Girls become "female impersonators" who fit their whole selves into small, crowded spaces. Vibrant, confident girls become shy, doubting young women. Girls stop thinking, "Who am I? What do I want?" and start thinking, "What must I do to please others?"
Olive Schreiner wrote of her experiences as a young girl in The Story of the African Farm. "The world tells us what we are to be and shape us by the ends it sets before us. To men it says, work. To us it says, seem. The less a woman has in her head the lighter she is for carrying." She described the finishing school that she attended in this way: "It was a machine for condensing the soul into the smallest possible area. I have seen some souls so compressed that they would have filled a small thimble."

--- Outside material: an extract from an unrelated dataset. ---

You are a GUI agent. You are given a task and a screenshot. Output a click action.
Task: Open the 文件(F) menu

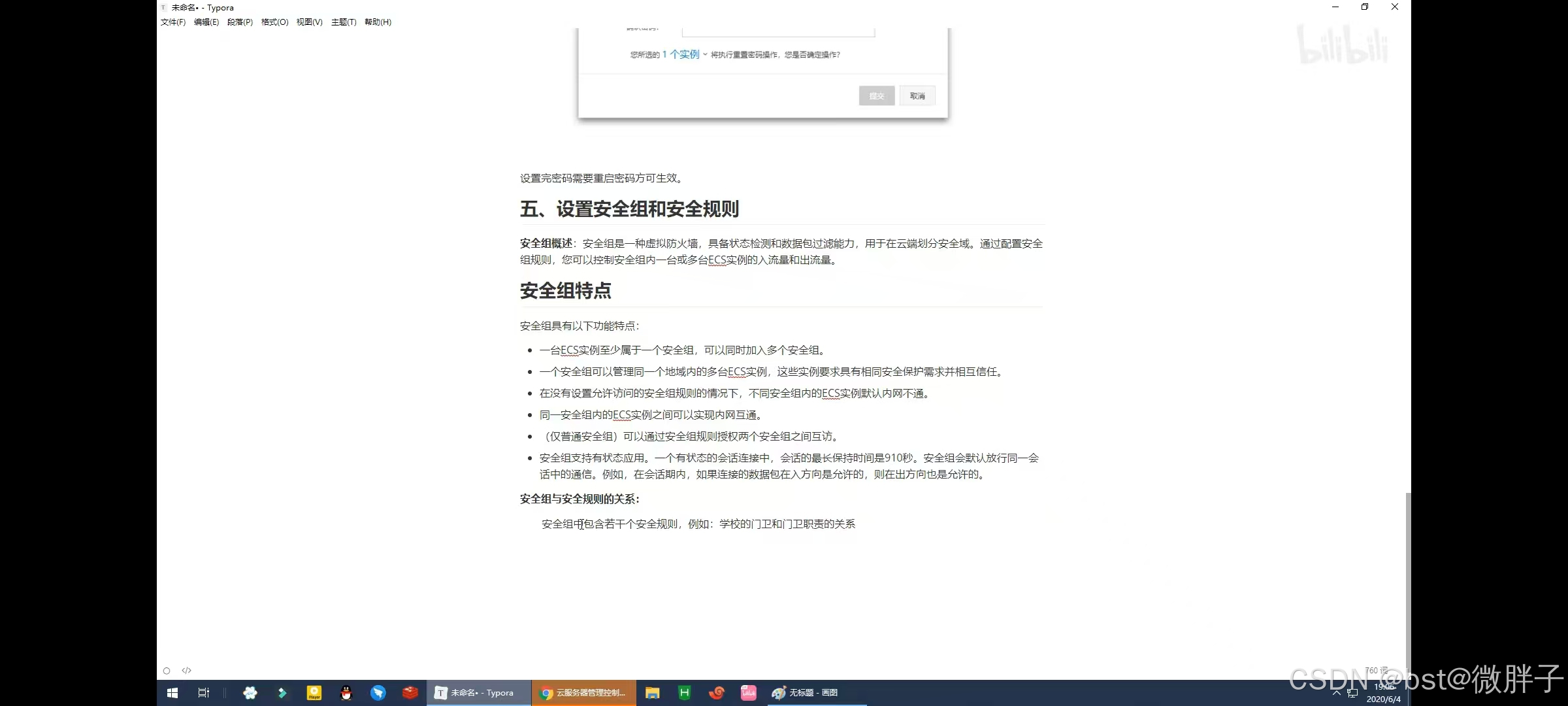[172, 22]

Adolescence is when girls experience social pressure to put aside their authentic selves and to display only a small portion of their gifts. This pressure disorients and depresses most girls. They sense the pressure to be someone they are not ... Parents know only too well that something is happening to their daughters. Calm, considerate daughters grow moody, demanding and distant. Girls who loved to talk are sullen and secretive. Girls who like to hug now bristle when touched. Mothers complain that they can do nothing right in the eyes of their daughters. Involved fathers bemoan their sudden banishment from their daughters' lives. But few parents realize how universal their experiences are. Their daughters are entering a new land, a dangerous place that parents can scarcely comprehend.

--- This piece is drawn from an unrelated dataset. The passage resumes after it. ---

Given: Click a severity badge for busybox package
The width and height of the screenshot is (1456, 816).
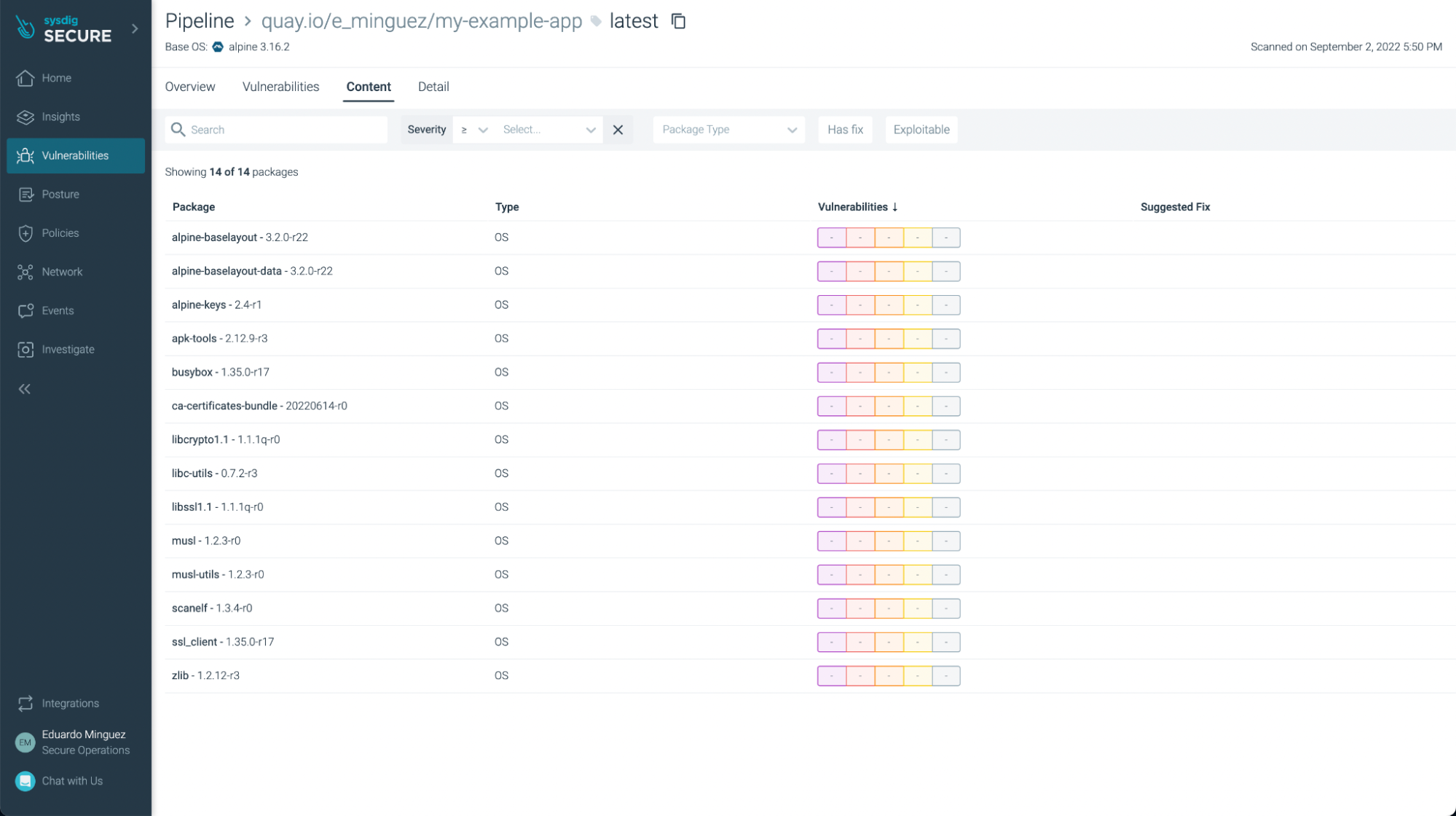Looking at the screenshot, I should [x=831, y=372].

With puberty, girls face enormous cultural pressure to split into false selves. The pressure comes from schools, magazines, music, television, advertisements and movies. It comes from peers. Girls can be true to themselves and risk abandonment by their peers, or they can reject their true selves and be socially acceptable. Most girls choose to be socially accepted and split into two selves, one that is authentic and one that is culturally scripted (emphasis mine). In public they become who they are supposed to be ... While the rules for proper female behavior aren't clearly stated, the punishment for breaking them is harsh. Girls who speak frankly are labeled as bitches. Girls who are not attractive and skinny are scorned. The rules are reinforced by the visual images in soft- and hard-core pornography, by song lyrics, by casuual remarks, by criticism, by teasing and by jokes.
To totally accept the cultural definitions of feminity and conform to the pressures is to kill self. Girls who do this are the "Muffy's and "Barbie dolls" with hair and smiles in place and a terrible deadness underneath. They are the one who make me want to shout "Don't give up, fight back." Often girls who try to conform overshoot the mark. For example, girls with anexoria have tried too hard to be slender, feminine and perfect. They have become thin, shiny packages, outwardly carefully wrapped and inwardly a total muddle.

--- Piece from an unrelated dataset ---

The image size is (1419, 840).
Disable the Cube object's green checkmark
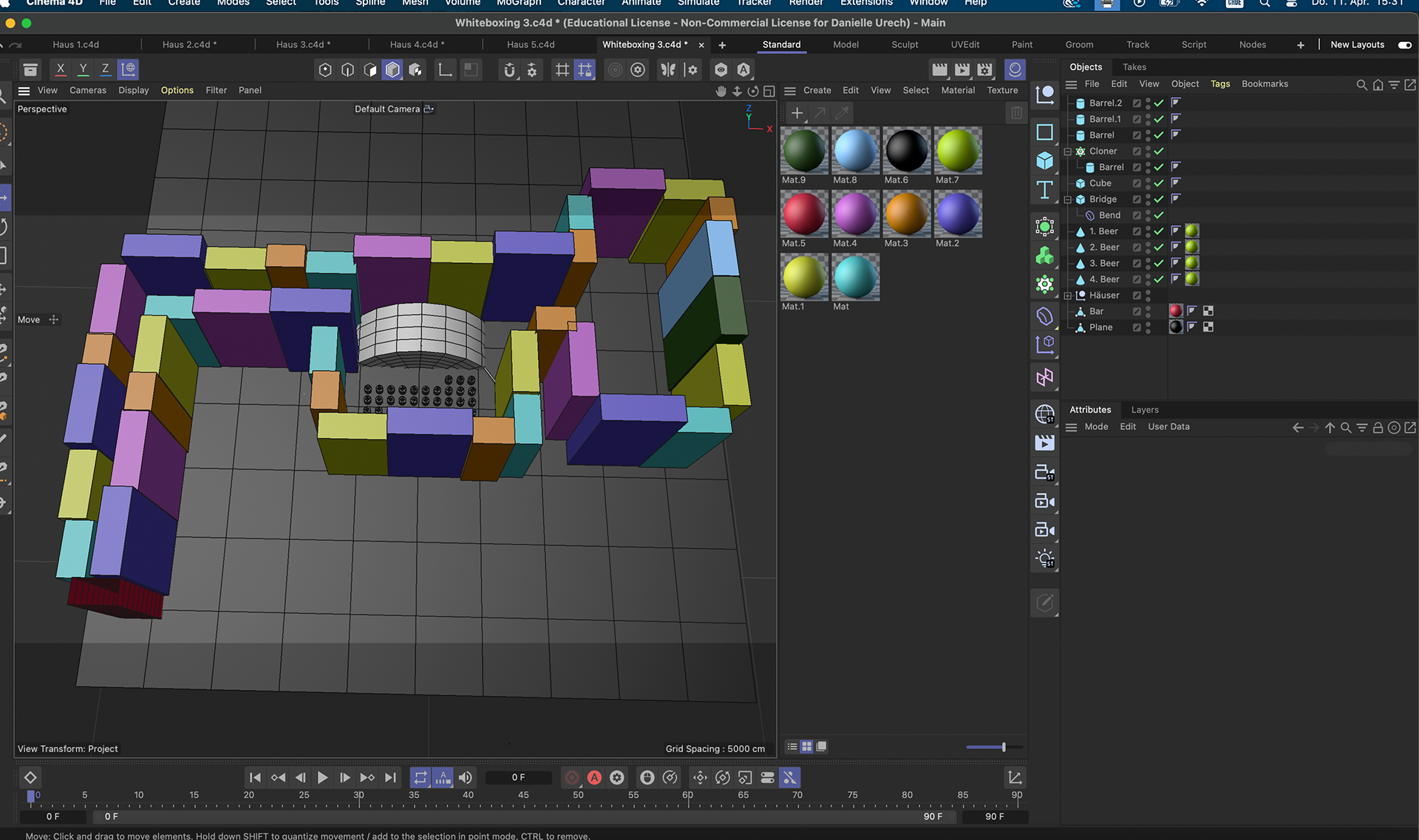pyautogui.click(x=1158, y=183)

Girls have long been trained to be feminine and beautiful at considerable cost to their humanity. They have long been evaluated on the basis of appearance and caught in myriad double binds: achieve, but not too much; be polite, but be yourself; be feminine and adult; be aware of our cultural heritage, but don't comment on sexism. Another way to describe this femininity training is to call it false self-training. Girls are trained to be less than who they really are. They are trained to be what the culture wants of its young women, not what they themselves want to become.
America today is a girl-destroying place. Everywhere girls are encouraged to sacrifice their true selves. Their parents may fight to protect them, but their parents have limited power. Many girls lose contact with their true selves, and when they do, they become extraordinarily vulnerable to a culture that is all too happy to use them for its purposes.
Intelligent resistance keeps the true self alive." (From pages 22-23; 37-38; 44).